• [Instructions to follow]: As soon as the line containing "Screen dimensions: 450x472" appears, copy it and every following line word for word until the records end.

(Saved entries)
-- -- --
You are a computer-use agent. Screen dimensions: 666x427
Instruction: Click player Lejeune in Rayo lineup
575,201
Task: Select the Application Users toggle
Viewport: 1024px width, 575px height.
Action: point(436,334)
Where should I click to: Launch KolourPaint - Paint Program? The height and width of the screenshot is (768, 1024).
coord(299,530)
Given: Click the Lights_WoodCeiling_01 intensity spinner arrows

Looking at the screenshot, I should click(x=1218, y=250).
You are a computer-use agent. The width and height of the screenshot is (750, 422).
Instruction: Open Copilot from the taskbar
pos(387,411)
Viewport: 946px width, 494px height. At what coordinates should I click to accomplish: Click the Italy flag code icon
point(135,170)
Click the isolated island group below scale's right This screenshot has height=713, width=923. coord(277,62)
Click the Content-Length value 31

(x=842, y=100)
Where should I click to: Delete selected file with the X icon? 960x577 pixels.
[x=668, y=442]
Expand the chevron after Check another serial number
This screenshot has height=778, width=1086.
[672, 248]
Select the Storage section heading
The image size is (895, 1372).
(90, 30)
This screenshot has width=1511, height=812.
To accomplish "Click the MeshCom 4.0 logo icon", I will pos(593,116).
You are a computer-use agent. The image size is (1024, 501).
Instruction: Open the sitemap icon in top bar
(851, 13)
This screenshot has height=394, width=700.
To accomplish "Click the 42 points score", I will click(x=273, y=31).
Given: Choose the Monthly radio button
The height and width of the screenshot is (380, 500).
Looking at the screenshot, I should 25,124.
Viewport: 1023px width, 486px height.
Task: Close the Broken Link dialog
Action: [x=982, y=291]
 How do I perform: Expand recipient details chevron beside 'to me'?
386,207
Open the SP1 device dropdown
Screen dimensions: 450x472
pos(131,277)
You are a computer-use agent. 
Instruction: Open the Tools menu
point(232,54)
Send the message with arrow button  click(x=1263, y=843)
-- -- --
• [Answer box]:
Screen dimensions: 450x472
pos(131,277)
You are a computer-use agent. 
Instruction: Open the Tools menu
point(232,54)
Send the message with arrow button  click(x=1263, y=843)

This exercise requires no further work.